Where the song, “Middle of a Heart” came from

How do I talk about this? Well, for starters, one of my first jobs was working as a CNA. One of my best friends in high school had cerebral palsy, and he was like, “I could put you more than Dick’s Sporting Goods if you want to come hang out and play video games.” And I was like, “Yeah, that sounds great.” So I did that.

He accidentally decided that’s what I was going to do for a job for the first 10 years of my life or so, as a grownup. And so when I moved to Tennessee, that’s what I kept doing. I got a job working for this guy named Bob. I went out to his house, I didn’t like him, he was really gruff, slept with a loaded gun in bed with him all the time, laid in bed all the time watching Fox News.

We’d sit and have bacon and eggs together, and watch the news, watch the birds. We’d talk about his life. And that’s what we did every day, that was just our life together, me and Bob. He was racist as hell. He was deeply, deeply homophobic. He would always find a way to say the wrong thing worse.
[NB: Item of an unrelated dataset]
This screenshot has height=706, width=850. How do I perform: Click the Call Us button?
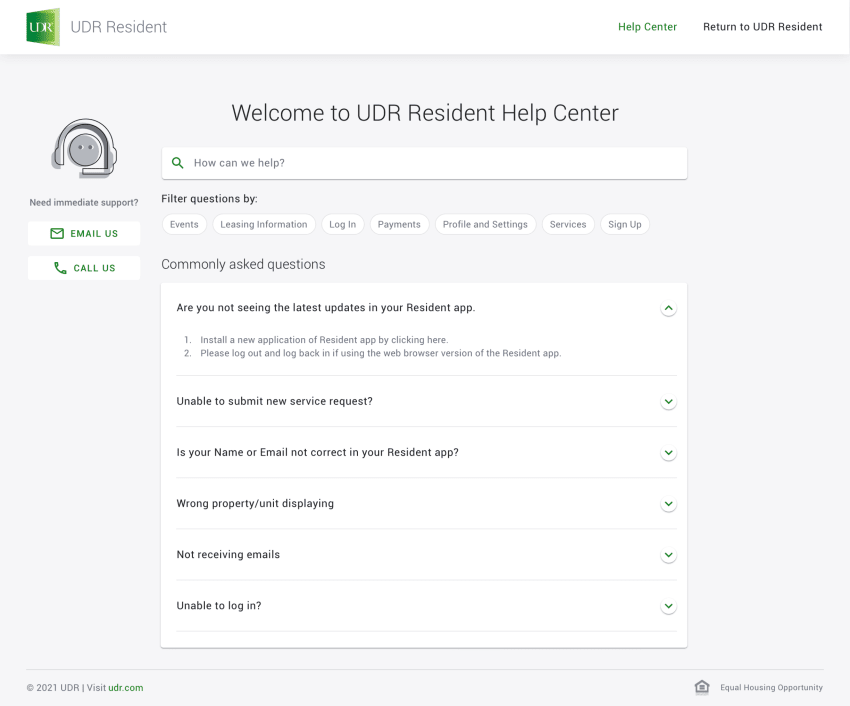84,268
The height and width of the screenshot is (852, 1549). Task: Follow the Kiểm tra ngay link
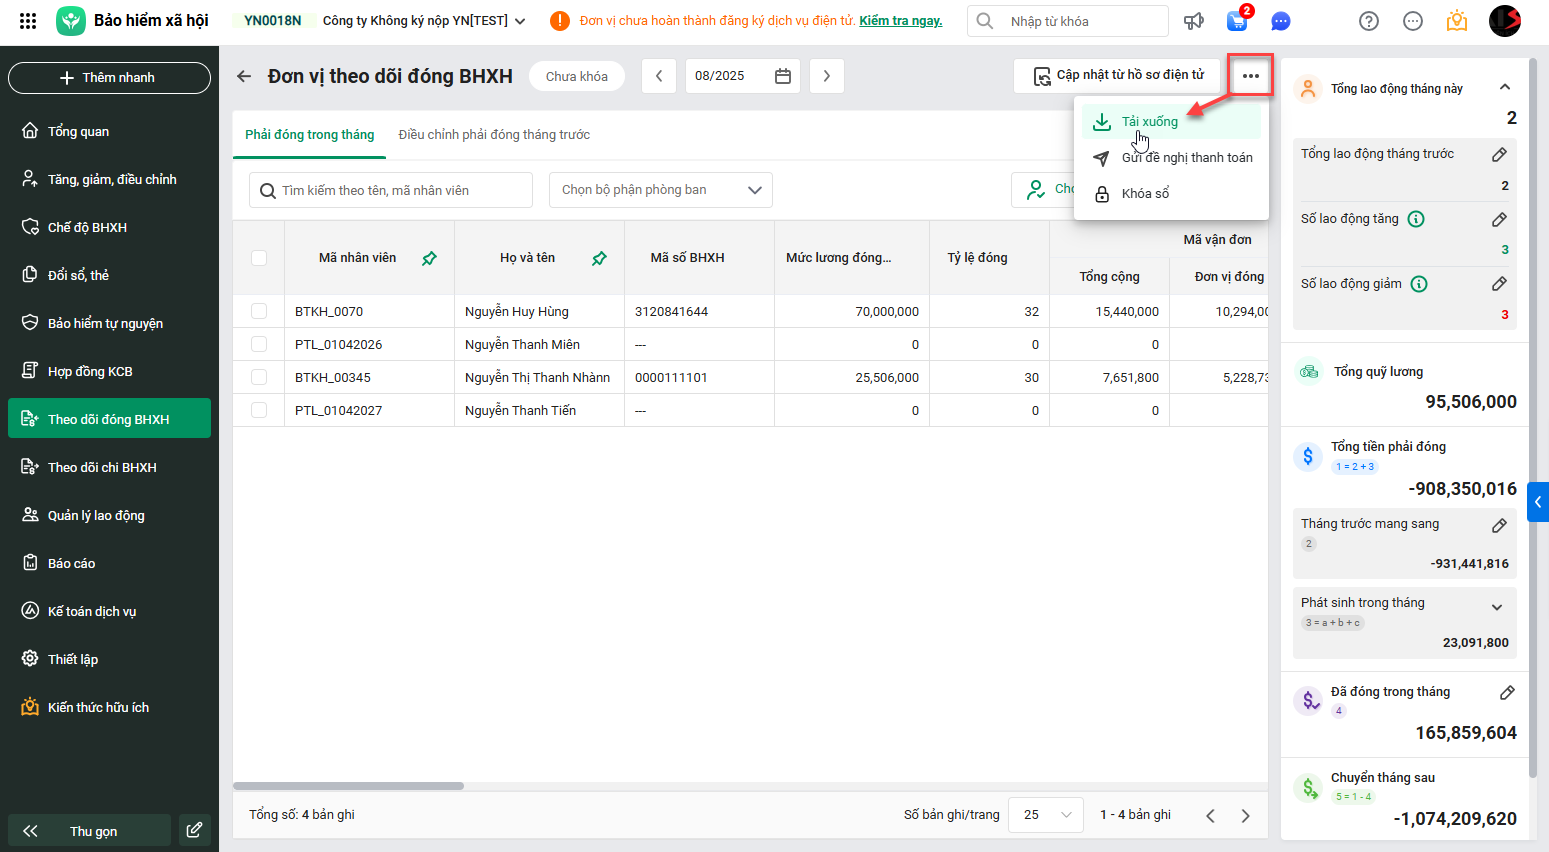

But I loved him. I loved him very deeply. He made me love him. That was the worst part of it, he made me love him. He was, in so many ways, a figure shaped by fear and sorrow. So much of his life left him, his children died, his wife died. He told me horrible stories about the war, about things he did as an officer. He told me some terrible stories, but he also told me so many things that humanized him for me in a way that nobody on that side had ever been really humanized before. He made himself really vulnerable. He thought of me as a kid, he told me that many times. He was like a dad to me in a lot of ways.

I quit working for him, and he was like, “You going to come over?” So I just kept going. We just kept being friends. I didn’t work for him anymore. I’d still go make bacon and eggs, and have bacon and eggs with him, and talk about the birds.

He taught me a lot, to remember there’s a human being on the other side of all those horrible ideological ideas that are harmful. Yeah, I wrote this song about him. I wrote this song about all the ways that the systems of masculinity, the systems of power, who gets power, who keeps it, what it means to have power, to hold it, what it means to have that responsibility, that’s the stuff that I saw as the gun. In a lot of ways, that’s what I saw, like a world so founded on scarcity and fear, and that followed him his whole life. I saw that. I saw him get in bed and never get up again. And then one day he just was gone.